Sunday, August 18, 2013
I opened the door, walked in and it hit me, the scent of plastic wrap, laminated cardboard and heavily treaded carpet. I forgot how inviting the smell was, as a place of comfort when I was a teenager and even later in life.
It was while photographing The Long Ear, in Coeur d'Alene, for this week's Inlander, when the smell of the record store triggered memories. While most of the store is row after row of CDs, it has retained its record store smell.
My mom made the mistake of buying me a Fisher 100 watt hi-fi system when I was a teenager in suburban Los Angeles. That hi-fi changed my impression of music. Up until then, all I had tape recorder, which had a pretty sad sounding mono speaker. But the Fisher sounded crisp and, better yet, it was loud, much to the dismay of my family and neighbors. It made music a lot more interesting for me.
I started going to a nearby Tower Records to browse, endlessly. There was no rhyme or reason. I would escape in the rows and rows of illustrations and photos, containing everything from heavy metal to new wave. I would save up to buy the $10 album or a few singles.
The store was always a little less than clean. You could always tell that many people had been there. The carpet was stained. There was always a hint of the scent of fast food, plastic and hair spray. Usually, there was always a little rubbish stuck in a corner somewhere. That was part of what made the record store inviting.
Posters hung from the rafters, saying "buy my new album" or "go see my show." There were always flyers and copies of independent zines by the door. But the real draw was the music.
Sometimes I bought an album or single after hearing it being played over the store's sound system. Somebody always had an opinion, though. It could be an employee or the person browsing in the next aisle. "Don't buy that album, there's only one good song." "This album might be their best ever." I found such opinions annoying at the time. I wanted to come to my own conclusions.

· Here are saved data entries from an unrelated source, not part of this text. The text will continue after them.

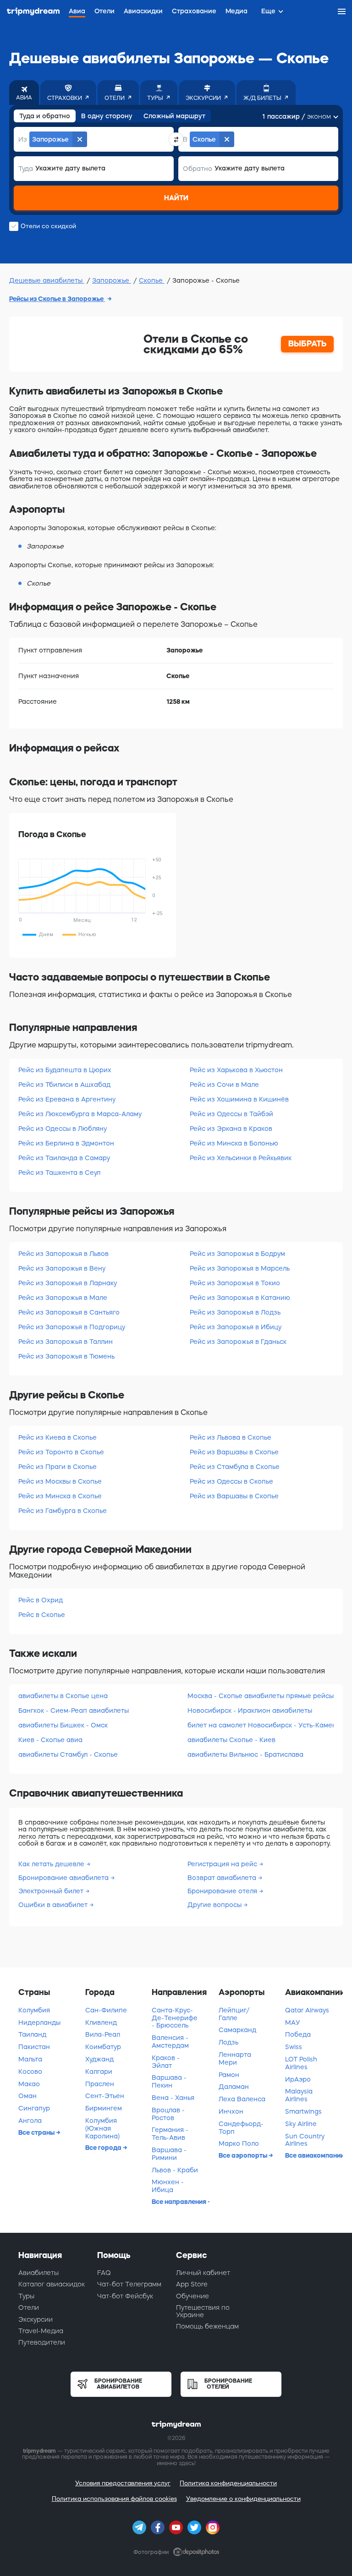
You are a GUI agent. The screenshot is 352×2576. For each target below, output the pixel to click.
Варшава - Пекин (169, 2081)
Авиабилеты (38, 2272)
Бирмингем (103, 2108)
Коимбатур (103, 2047)
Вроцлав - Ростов (168, 2114)
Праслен (99, 2084)
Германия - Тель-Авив (170, 2134)
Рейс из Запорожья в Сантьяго (69, 1312)
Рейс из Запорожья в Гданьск (238, 1341)
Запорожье (111, 280)
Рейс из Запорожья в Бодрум (237, 1253)
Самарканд (237, 2030)
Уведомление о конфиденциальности (243, 2499)
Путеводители (41, 2342)
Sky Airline (301, 2124)
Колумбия (34, 2010)
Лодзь (228, 2042)
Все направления (180, 2201)
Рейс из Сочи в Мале (224, 1084)
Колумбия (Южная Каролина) (102, 2128)
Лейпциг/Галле (234, 2014)
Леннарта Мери (235, 2058)
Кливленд (101, 2022)
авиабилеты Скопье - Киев (231, 1740)
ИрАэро (298, 2079)
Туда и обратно (44, 116)
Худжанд (99, 2059)
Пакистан (34, 2047)
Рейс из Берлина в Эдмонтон (66, 1143)
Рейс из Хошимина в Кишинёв (239, 1099)
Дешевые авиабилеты (46, 280)
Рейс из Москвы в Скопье (60, 1481)
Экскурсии (35, 2319)
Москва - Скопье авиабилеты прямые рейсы (260, 1696)
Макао (29, 2084)
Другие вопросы (215, 1905)
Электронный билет (51, 1891)
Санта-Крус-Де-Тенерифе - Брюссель (175, 2018)
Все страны (37, 2132)
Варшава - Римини (169, 2154)
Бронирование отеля (223, 1891)
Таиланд (32, 2034)
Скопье (152, 280)
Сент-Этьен (104, 2096)
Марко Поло (239, 2143)
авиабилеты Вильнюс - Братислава (245, 1754)
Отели (28, 2307)
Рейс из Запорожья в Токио (235, 1283)
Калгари (98, 2071)
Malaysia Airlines (299, 2095)
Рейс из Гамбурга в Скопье (62, 1510)
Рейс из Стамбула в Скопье (235, 1466)
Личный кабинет (203, 2272)
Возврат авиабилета (222, 1877)
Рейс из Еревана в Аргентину (67, 1099)
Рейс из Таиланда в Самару (64, 1158)
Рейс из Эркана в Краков (231, 1128)
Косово (30, 2071)
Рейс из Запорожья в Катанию (240, 1297)
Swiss (293, 2047)
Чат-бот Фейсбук (125, 2296)
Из (22, 139)
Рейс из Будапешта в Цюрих (64, 1070)
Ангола (30, 2120)
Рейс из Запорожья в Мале (62, 1297)
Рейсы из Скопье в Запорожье (57, 299)
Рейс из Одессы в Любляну (62, 1128)
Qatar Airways (307, 2010)
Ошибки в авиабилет (53, 1905)
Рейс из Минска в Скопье (60, 1496)
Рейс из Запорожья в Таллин (65, 1341)
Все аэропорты (244, 2155)
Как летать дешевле (52, 1864)
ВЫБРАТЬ (307, 344)
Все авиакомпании (314, 2155)
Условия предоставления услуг (122, 2483)
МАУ (292, 2022)
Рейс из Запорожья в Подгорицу (71, 1327)
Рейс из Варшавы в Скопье (234, 1452)
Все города (104, 2147)
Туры (26, 2296)
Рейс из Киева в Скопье (57, 1437)
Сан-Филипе (106, 2010)
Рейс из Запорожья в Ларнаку (67, 1283)
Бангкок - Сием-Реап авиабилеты (73, 1710)
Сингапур (34, 2108)
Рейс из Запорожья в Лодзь (235, 1312)
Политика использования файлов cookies (114, 2499)
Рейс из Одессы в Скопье (231, 1481)
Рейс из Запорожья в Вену (61, 1268)
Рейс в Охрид (40, 1600)
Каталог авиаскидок (51, 2284)
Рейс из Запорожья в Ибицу (235, 1327)
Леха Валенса (242, 2099)
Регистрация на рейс (223, 1864)
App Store (192, 2284)
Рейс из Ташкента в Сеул (59, 1172)
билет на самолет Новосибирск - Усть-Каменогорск (260, 1725)
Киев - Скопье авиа (50, 1740)
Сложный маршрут (174, 116)
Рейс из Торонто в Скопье (61, 1452)
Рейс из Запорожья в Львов (63, 1253)
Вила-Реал (102, 2034)
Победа (298, 2034)
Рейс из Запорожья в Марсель (240, 1268)
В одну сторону (106, 116)
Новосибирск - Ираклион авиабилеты (249, 1710)
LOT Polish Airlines (301, 2063)
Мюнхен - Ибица (168, 2186)
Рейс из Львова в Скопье (230, 1437)
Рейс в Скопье (41, 1614)
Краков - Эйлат (166, 2062)
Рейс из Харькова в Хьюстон (236, 1070)
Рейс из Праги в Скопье (57, 1466)
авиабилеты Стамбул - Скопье (68, 1754)
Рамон (229, 2075)
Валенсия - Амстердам (170, 2041)
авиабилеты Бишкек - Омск (63, 1725)
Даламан (234, 2086)
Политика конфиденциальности (228, 2483)
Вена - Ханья (173, 2097)
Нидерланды (39, 2022)
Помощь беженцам (207, 2326)
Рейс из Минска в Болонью (234, 1143)
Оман (27, 2096)
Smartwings (303, 2111)
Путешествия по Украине (203, 2311)
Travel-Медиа (40, 2331)
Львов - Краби (175, 2170)
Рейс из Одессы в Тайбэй (231, 1114)
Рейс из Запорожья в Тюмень (66, 1356)
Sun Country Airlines (304, 2140)
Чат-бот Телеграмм (129, 2284)
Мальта (30, 2059)
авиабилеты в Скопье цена (63, 1696)
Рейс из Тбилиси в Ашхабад (64, 1084)
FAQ (104, 2272)
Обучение (192, 2296)
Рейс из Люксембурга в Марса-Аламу (80, 1114)
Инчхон (231, 2111)
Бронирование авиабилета (64, 1877)
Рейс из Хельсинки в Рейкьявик (241, 1158)
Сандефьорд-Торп (241, 2128)
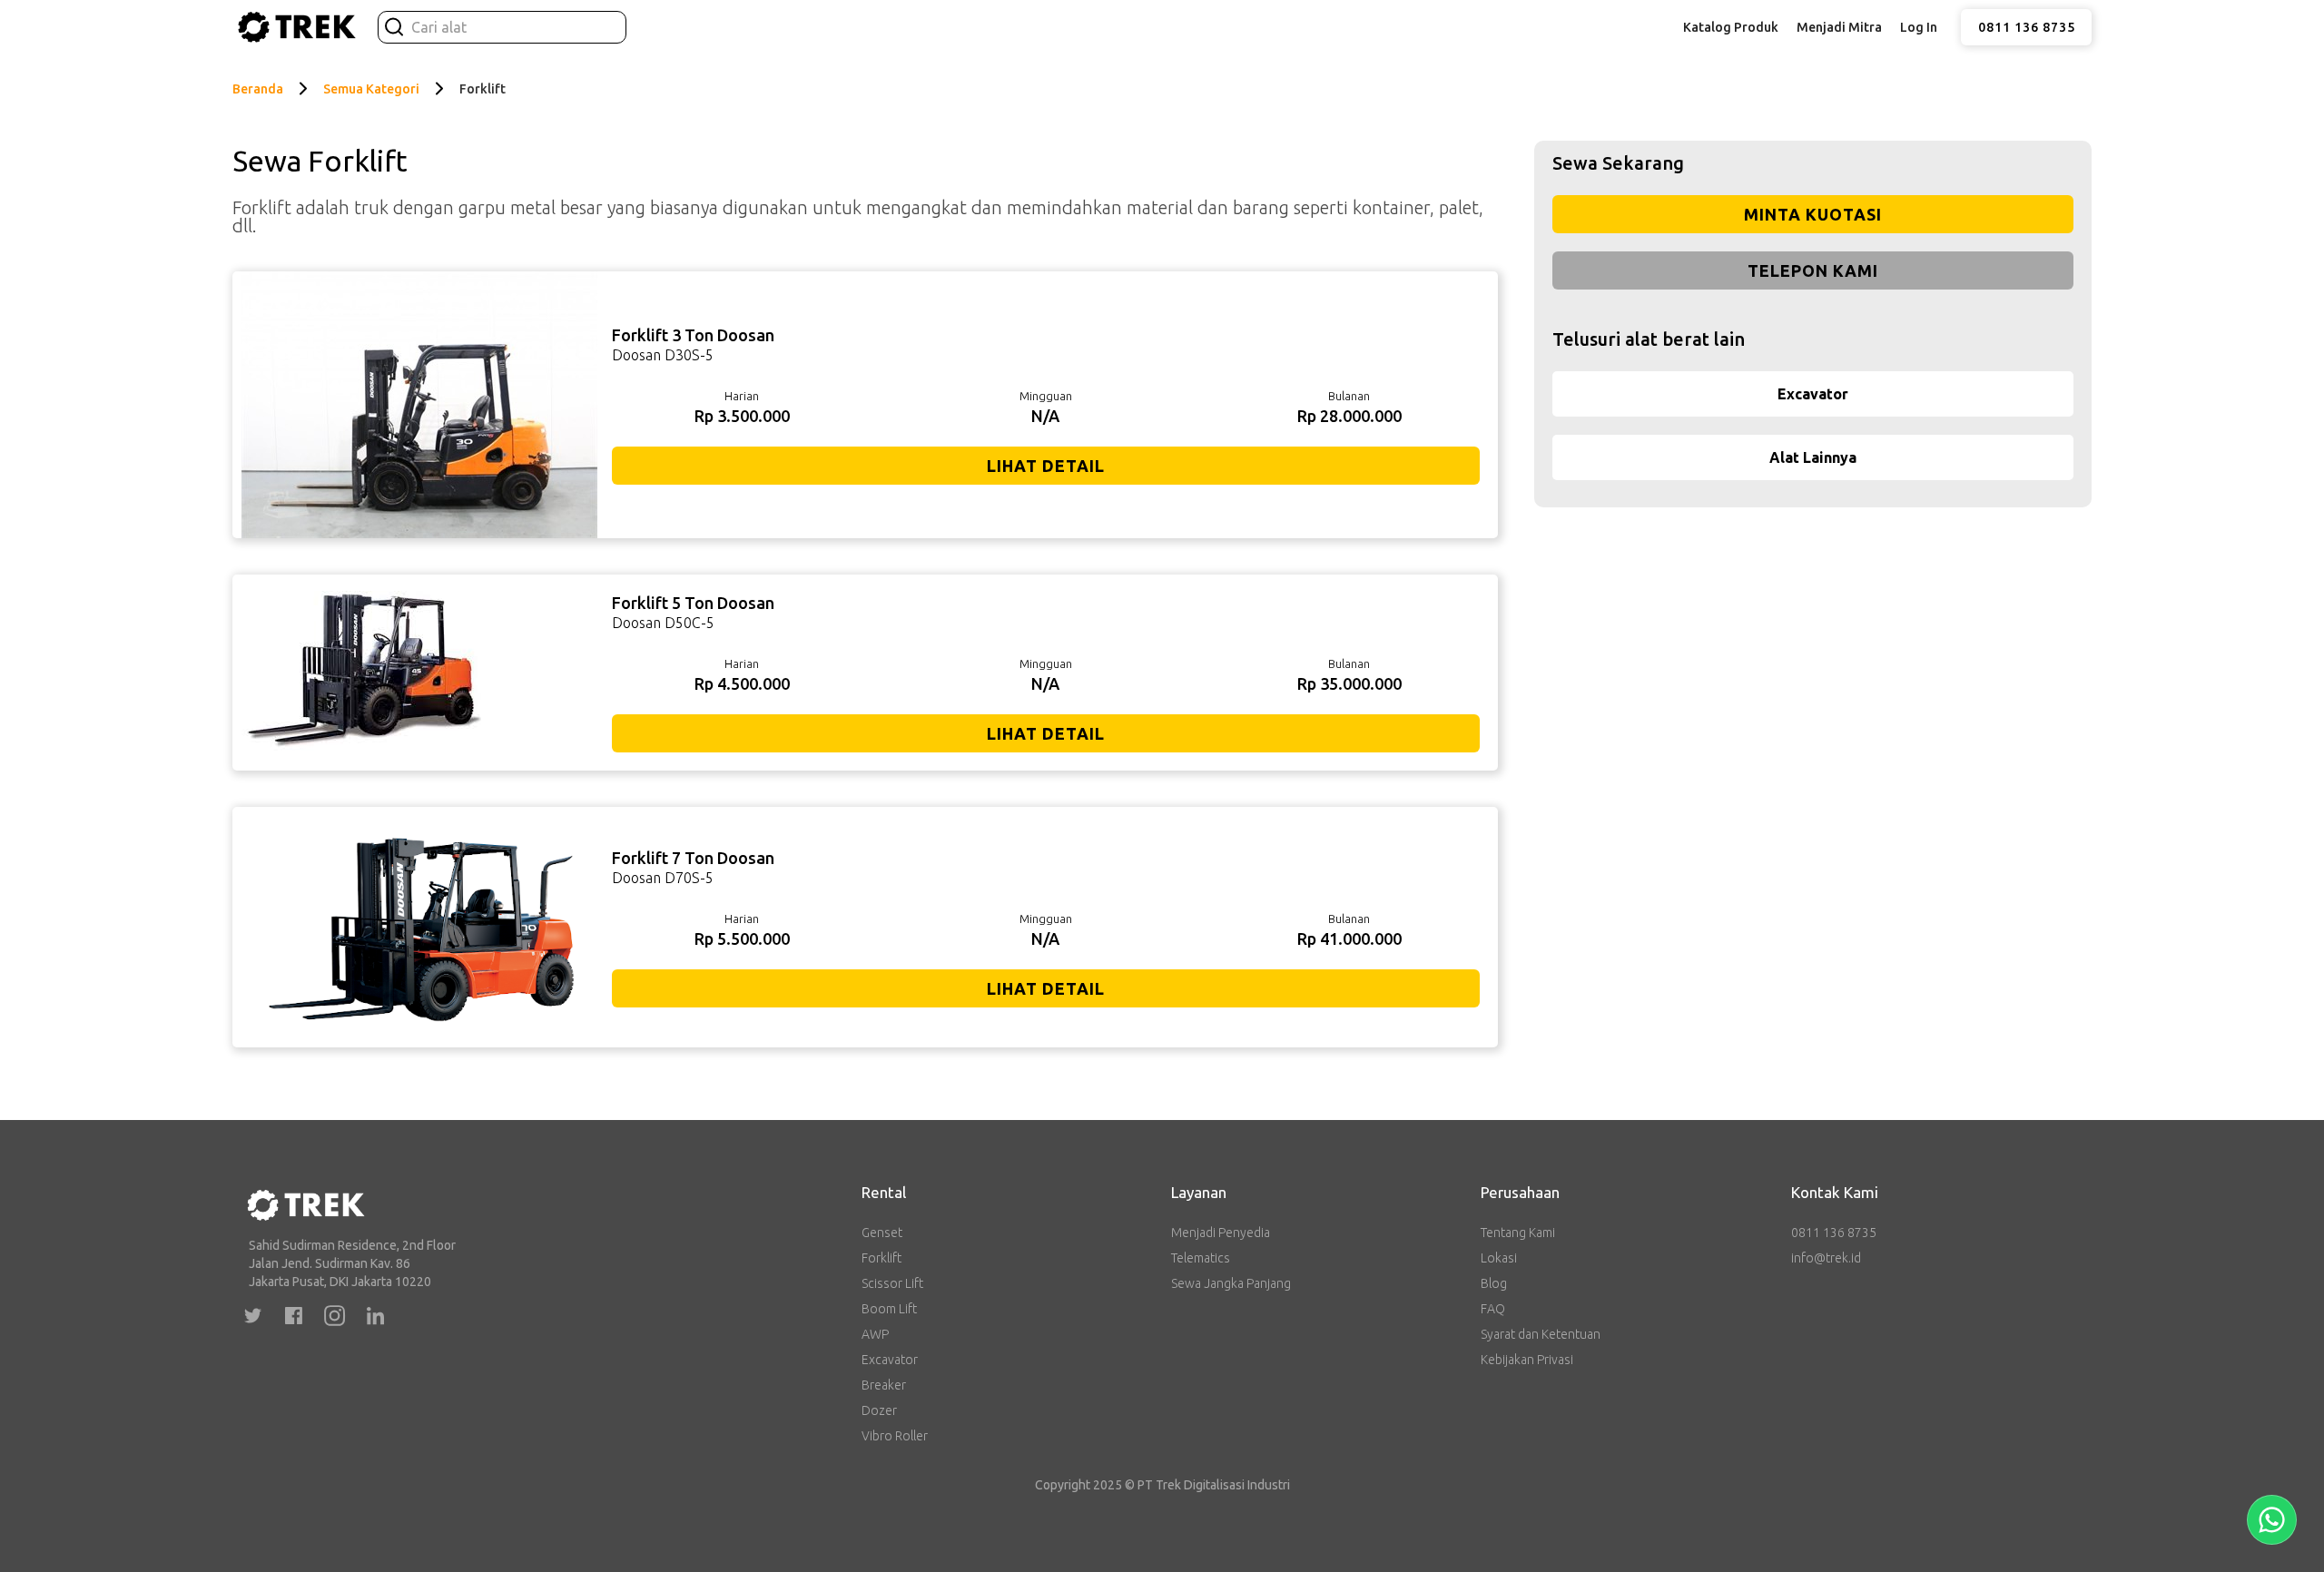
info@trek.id (1826, 1258)
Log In (1918, 27)
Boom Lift (889, 1309)
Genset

I especially didn't want to know what was in a record sleeve or cassette case before I bought an album. They were always covered in plastic wrap and it was impossible to tell what was inside. Were there lyrics? Were there tour photos? Part of the excitement of opening an album was looking at all of the stuff inside. A lack of stuff was always disappointing.
It wasn't until much later in life, after all of the Tower Records and Virgin Megastores closed, that I realized I missed the endless browsing. Even in my early 30s, I took it for granted that these stores would always be there.
Some of the mystery had disappeared by then. CDs took over and listening stations popped up at every store. I should have realized that this was the beginning of the end of the record store, now the music store. Nobody had to talk anymore. You just put the headphones on and tuned everybody else out.
Eventually, I started buying my music online. I didn't even notice the record stores closing. They were being turned into furniture and appliance stores or an electronics store. Some of the culture went away. Browsing for music online just doesn't have the same feel.
For an hour, while working on this story, I remembered how it felt to just walk around a record store. I looked at CD cases and didn't look at them at the same time, heard opinions given, listened to the music being played over the store's sound system, and didn't care what time it was or how long I was there.